野中広務の発言 (国際連合平和協力に関する特別委員会)
⚠️ コピーしたテキストを転載する際は、転載元URL(kokkai-data.com)および原典URL(kokkai.ndl.go.jp)を必ず残してください。発言内容の改変・出典削除は禁止です。
詳細は利用規約をご確認ください。
○野中委員 ただいままで私が若干触れました幾つかの問題は、過去を限りなく風化をさせてはならないという大きな私の願いを込めた質問であります。どうぞ関係当局におかれても強い決意で臨んでいただきたいことを要望いたしたいと存じます。
さて次に、中東における情勢の認識についてお伺いをいたしたいと存じます。
八月二日のイラクのクウェートに対する暴力的な併合から三カ月、フセインの人質解放が意図的に順次行われ、なぜか時間稼ぎが行われておるような気がしてなりません。そして、関係諸国の連帯感をつぶそうと意図しておる悪質な手段が見え隠れしておるように見えてなりません。こういう時間稼ぎで、やがて雨季がやってきて戦闘をも困難な状態の中で、フセインの作戦が成功し、国連諸国の連帯が崩れていく中でクウェートの併合は完全に既成の事実となっていくのではないか、こういう懸念を私は持つのであります。こんな暴力が許されるならば、第二、第三のフセインが世界にまた今後あらわれてくるであろうことも危惧するのであります。

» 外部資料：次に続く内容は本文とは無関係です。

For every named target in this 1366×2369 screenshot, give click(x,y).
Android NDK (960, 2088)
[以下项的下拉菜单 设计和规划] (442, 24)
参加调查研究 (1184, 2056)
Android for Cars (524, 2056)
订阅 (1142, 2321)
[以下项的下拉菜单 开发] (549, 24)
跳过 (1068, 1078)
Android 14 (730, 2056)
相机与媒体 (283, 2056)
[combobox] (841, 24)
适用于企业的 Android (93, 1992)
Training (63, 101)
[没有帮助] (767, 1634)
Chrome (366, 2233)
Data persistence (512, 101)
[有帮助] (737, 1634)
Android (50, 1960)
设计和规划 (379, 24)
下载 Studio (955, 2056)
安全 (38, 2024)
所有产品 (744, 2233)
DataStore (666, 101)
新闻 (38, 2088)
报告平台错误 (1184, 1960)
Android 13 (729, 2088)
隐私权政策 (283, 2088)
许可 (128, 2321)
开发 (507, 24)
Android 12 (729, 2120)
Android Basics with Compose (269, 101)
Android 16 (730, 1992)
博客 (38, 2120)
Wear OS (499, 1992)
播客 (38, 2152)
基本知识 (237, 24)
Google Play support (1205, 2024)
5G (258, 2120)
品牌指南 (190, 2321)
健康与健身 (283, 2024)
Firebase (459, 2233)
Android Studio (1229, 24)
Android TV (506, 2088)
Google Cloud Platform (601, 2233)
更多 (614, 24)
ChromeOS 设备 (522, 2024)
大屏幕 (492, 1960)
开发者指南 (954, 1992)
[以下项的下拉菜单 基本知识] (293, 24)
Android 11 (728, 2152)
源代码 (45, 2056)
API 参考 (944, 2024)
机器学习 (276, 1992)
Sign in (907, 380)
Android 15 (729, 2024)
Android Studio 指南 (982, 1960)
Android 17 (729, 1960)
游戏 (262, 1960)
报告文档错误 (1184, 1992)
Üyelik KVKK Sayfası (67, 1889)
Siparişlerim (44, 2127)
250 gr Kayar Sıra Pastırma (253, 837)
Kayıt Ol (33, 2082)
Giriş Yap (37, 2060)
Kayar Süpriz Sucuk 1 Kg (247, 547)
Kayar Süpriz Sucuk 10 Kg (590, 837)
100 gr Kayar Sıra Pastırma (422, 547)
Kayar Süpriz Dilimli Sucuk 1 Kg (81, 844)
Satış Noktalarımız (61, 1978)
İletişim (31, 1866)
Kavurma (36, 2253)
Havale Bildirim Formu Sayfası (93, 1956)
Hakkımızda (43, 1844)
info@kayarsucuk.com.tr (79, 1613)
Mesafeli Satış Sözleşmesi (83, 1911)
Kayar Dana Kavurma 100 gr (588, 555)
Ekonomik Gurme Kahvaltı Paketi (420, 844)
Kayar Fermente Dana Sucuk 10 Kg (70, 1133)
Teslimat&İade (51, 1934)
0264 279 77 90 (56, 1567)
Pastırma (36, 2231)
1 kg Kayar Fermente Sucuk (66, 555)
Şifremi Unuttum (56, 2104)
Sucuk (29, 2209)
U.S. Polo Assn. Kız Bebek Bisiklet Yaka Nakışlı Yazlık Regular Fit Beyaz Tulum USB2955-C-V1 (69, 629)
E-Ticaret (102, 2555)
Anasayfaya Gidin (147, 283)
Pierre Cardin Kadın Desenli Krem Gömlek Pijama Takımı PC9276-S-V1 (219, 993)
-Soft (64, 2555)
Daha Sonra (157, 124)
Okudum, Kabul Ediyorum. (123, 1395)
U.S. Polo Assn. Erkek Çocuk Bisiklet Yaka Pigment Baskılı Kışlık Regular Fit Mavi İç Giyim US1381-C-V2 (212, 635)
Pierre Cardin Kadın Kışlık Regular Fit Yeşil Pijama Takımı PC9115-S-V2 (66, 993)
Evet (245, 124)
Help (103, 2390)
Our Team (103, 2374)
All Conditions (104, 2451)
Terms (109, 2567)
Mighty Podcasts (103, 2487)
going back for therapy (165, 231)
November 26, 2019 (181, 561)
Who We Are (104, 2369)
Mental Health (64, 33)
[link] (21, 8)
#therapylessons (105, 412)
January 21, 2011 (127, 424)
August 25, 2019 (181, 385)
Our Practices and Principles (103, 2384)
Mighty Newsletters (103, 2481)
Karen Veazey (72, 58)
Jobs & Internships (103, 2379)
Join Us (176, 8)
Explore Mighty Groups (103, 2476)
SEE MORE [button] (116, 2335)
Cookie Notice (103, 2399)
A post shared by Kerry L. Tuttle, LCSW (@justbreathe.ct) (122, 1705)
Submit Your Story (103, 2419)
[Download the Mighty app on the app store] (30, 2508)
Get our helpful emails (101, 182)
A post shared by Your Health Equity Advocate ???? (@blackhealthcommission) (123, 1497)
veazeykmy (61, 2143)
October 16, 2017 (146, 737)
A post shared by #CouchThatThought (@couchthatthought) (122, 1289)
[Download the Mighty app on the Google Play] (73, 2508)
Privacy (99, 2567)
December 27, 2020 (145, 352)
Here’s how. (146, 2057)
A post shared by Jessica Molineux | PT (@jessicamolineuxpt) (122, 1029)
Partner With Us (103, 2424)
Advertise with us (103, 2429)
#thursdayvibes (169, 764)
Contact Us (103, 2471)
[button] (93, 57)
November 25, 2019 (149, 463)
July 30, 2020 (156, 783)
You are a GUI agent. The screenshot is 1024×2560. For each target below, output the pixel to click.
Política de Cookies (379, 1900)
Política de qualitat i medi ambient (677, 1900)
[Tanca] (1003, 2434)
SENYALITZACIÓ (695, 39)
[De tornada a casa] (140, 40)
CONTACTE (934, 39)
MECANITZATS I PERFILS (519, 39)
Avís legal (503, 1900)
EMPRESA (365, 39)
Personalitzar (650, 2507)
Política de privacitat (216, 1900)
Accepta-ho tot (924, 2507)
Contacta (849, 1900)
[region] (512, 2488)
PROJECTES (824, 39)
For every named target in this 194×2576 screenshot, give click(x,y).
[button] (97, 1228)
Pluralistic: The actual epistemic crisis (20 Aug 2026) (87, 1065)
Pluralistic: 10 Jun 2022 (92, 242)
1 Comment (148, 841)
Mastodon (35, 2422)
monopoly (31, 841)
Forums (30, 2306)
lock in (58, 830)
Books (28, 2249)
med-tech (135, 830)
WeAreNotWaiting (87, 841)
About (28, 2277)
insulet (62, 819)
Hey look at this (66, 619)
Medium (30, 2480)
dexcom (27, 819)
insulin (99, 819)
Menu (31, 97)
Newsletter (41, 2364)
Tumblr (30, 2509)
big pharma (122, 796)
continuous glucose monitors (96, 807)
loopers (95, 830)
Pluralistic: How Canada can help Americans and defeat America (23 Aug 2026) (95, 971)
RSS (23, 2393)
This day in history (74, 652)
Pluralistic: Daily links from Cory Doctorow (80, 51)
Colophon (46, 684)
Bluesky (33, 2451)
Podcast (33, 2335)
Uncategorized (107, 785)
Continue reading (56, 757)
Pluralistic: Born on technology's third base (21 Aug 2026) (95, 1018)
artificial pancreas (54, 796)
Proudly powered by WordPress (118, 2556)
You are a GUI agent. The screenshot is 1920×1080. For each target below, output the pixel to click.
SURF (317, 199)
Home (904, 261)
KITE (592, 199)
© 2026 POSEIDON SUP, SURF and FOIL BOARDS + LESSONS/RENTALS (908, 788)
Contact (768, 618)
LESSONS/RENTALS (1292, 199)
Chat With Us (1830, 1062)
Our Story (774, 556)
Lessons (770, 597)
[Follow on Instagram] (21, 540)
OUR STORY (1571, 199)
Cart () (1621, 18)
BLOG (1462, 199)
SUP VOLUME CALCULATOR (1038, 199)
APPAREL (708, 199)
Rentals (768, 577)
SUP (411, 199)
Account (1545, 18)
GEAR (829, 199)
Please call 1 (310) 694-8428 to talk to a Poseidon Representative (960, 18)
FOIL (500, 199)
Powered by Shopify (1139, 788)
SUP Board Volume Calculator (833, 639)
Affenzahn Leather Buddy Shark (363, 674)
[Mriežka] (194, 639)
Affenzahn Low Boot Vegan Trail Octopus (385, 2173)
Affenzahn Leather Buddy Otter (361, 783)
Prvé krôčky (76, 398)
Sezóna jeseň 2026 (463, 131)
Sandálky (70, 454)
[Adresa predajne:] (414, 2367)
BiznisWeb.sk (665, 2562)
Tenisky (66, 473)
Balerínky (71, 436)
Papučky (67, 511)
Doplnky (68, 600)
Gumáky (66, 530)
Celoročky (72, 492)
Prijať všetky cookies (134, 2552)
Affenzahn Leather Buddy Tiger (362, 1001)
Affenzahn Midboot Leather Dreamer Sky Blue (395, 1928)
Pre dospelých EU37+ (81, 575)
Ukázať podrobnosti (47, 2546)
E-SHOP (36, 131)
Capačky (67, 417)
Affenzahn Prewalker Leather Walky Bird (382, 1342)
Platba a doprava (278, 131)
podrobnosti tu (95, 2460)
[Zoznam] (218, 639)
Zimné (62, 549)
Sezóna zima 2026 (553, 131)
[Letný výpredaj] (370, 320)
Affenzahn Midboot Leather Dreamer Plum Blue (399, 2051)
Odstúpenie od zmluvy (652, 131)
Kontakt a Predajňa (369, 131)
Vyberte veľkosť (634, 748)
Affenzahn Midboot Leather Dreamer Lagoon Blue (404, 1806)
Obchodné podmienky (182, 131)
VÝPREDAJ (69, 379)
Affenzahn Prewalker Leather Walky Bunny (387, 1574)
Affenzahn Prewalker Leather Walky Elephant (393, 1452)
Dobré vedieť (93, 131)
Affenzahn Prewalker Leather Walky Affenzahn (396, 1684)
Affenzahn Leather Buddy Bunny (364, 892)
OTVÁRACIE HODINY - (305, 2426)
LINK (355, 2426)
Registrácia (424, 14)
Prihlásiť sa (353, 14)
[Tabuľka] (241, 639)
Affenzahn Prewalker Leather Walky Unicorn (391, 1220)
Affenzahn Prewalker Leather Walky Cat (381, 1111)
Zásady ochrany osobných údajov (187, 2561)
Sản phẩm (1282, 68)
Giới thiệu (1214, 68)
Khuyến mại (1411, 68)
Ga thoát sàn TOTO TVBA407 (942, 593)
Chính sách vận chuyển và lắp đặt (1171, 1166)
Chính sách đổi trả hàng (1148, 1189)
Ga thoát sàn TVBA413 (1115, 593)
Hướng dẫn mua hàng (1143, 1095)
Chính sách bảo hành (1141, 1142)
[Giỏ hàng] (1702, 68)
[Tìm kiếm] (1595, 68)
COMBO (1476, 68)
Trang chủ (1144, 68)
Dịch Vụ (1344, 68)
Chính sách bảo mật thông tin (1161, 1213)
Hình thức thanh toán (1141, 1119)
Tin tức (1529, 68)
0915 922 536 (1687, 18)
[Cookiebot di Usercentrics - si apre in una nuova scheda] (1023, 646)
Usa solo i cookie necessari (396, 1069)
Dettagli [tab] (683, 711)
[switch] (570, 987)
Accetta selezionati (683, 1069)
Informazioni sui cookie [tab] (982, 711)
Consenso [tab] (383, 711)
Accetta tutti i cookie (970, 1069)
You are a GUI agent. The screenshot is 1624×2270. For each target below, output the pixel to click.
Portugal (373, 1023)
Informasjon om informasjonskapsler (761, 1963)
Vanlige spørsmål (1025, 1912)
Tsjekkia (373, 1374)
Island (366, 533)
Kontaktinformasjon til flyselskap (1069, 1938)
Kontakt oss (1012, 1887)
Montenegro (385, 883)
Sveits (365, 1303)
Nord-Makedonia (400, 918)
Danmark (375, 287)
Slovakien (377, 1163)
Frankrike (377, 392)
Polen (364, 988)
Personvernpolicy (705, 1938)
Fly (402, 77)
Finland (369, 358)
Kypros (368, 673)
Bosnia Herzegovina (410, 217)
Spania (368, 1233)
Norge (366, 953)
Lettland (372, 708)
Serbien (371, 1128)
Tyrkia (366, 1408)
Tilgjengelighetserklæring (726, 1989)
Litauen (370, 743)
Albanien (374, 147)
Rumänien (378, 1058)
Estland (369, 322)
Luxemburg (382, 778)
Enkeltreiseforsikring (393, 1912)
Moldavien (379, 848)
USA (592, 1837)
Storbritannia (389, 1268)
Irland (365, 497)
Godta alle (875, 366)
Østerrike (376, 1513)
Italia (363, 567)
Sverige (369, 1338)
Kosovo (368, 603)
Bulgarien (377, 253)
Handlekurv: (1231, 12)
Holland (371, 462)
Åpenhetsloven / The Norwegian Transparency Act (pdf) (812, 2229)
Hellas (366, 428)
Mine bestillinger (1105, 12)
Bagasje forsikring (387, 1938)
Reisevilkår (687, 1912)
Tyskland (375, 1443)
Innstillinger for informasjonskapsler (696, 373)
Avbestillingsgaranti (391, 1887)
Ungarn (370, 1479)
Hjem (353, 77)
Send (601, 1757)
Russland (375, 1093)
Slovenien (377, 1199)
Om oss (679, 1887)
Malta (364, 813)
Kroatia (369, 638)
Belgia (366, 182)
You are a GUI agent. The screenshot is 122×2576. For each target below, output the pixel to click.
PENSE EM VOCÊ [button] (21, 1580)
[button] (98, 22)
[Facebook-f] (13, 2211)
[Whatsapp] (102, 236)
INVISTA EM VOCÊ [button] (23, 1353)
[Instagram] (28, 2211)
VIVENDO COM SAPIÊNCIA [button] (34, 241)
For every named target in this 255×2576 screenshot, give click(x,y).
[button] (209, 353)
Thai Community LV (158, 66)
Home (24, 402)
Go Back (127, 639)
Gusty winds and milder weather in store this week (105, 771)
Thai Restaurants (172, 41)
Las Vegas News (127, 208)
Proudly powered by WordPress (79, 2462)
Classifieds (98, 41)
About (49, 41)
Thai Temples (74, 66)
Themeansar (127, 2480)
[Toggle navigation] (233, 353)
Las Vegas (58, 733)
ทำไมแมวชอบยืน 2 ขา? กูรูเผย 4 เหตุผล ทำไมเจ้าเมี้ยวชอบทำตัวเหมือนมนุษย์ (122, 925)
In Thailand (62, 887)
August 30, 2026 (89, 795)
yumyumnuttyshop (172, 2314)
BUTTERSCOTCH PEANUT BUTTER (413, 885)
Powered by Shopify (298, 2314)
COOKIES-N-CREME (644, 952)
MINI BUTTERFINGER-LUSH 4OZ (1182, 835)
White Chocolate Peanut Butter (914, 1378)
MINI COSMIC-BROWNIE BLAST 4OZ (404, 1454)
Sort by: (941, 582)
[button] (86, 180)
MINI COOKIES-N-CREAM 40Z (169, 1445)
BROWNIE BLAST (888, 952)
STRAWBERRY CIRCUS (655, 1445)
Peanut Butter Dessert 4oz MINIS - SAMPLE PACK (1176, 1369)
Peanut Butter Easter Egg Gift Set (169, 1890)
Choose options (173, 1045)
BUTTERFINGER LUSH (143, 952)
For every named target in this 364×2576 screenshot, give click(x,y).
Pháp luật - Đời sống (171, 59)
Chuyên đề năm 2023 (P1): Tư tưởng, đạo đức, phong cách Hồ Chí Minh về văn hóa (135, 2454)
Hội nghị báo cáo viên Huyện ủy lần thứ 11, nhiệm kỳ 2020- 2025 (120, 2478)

イラクのクウェート侵攻後、直ちにアメリカ、イギリスを初めとする関係諸国の軍隊がサウジアラビアに赴き、さらに湾岸警備の任についたからクウェートのみでおさまって、サウジアラビアや首長国連邦へのフセインの軍事力の制圧を免れることができたと私は思うのであります。そうでなければ、フセインはクウェートを含めまして中東における原油の六割以上を押さえて、世界経済は極度の大混乱をしていたと思うのであります。一国が武力で一国を制圧するようなことを断じて許してはならないのであります。軍事的に小さな国は、このようなことでは安全な暮らしを保障されることはないのであります。時間の経過の中で、私たちは人質解放とは別の視点でフセインの許すことのできないこの暴挙を改めて認識し、我が国の責任の重大さを自覚するべきだと考えるのでありますが、総理のお考えをお伺いいたしたいと存じます。